I am able to sign into this forum using my password with two-factor authentication. However, I cannot sign in using a passkey:

An error occurred: A security key with the provided credential ID could not be found.

The same error occurs using

Safari + macOS
Chrome + macOS
Safari + iOS

In all cases, the passkey is managed using 1Password. I’m surprised by this failure: 1Password passkeys have been extremely reliable everywhere else I’ve used them.

I’ve already tried removing and re-adding the passkey. No luck.

SmartHomeSellout · May 26, 2026, 5:59pm

**Thanks for your post Ben - I used claude to look through the logs on the forums and this is what it says:

liblit’s server-side passkey count is zero:**

"user_passkeys": []
"second_factor_enabled": true
"second_factor_backup_enabled": true  (10 backup codes remaining)

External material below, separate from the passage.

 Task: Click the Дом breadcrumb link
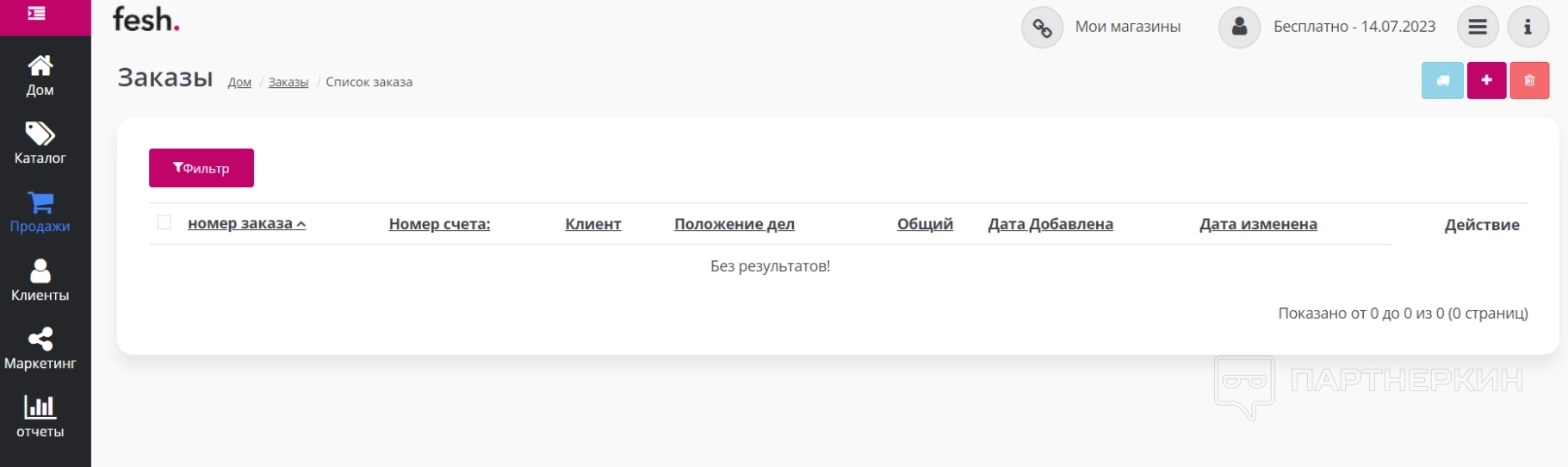pyautogui.click(x=239, y=83)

So whatever 1Password is offering for forum.apolloautomation.com, the Discourse server simply has no record of it. The error message (“credential ID could not be found”) is literally accurate — there’s nothing to match against. The Logster error log only shows topic-creation deprecation warnings from his post, no WebAuthn exceptions, which means it’s not crashing on lookup; it’s just failing the auth assertion cleanly.

What this implies:

His original passkey registration never actually persisted to the server. 1Password saved its half, the Discourse side didn’t.
The “remove and re-add” attempts kept producing the same outcome — 1Password gets a new credential each time, the server still saves nothing.
His TOTP 2FA + backup codes are healthy, so he’s not locked out, just stuck on the passkey flow.

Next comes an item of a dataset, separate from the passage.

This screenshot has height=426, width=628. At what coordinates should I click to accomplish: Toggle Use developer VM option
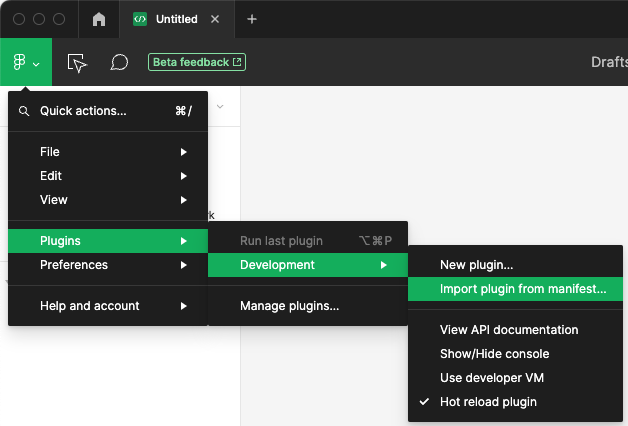(x=493, y=378)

Why registration might have silently failed: Safari/iOS WebKit + 1Password sometimes finalize the credential client-side before the server’s complete_passkey_creation POST returns, especially if the secure session timed out mid-flow. The user sees a “passkey added” toast from 1Password while Discourse never received the success.

Suggested reply for him:

In 1Password, search forum.apolloautomation.com and delete every passkey entry (there may be multiple).
Log in with password + TOTP (you’ve confirmed those still work).
Go to Preferences → Security → Passkeys → Add passkey, complete the flow.
Refresh that page and confirm a passkey is now listed. If the list is still empty after a successful-looking 1Password prompt, registration is silently failing — switch to iCloud Keychain or a Chrome-managed passkey instead, since the issue is between 1Password’s Safari extension and the Discourse registration callback.

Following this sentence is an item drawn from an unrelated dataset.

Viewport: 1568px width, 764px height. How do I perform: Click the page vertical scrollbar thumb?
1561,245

liblit · May 28, 2026, 6:51pm

Done. The Preferences → Security page shows one passkey, with the name I gave it when re-adding it in step 3. Furthermore, I have successfully logged out, then logged back in using this passkey.

Weird! I am confident that I tried removing and re-adding the passkey multiple times before. Ah well, the problem is no longer present. Good enough for me. Thanks!

Justin_Apollo · June 2, 2026, 3:47pm

Thanks for troubleshooting this with us!

SmartHomeSellout · June 2, 2026, 4:08pm

Thanks for following up and sharing what you had to do to get it working properly we appreciate it.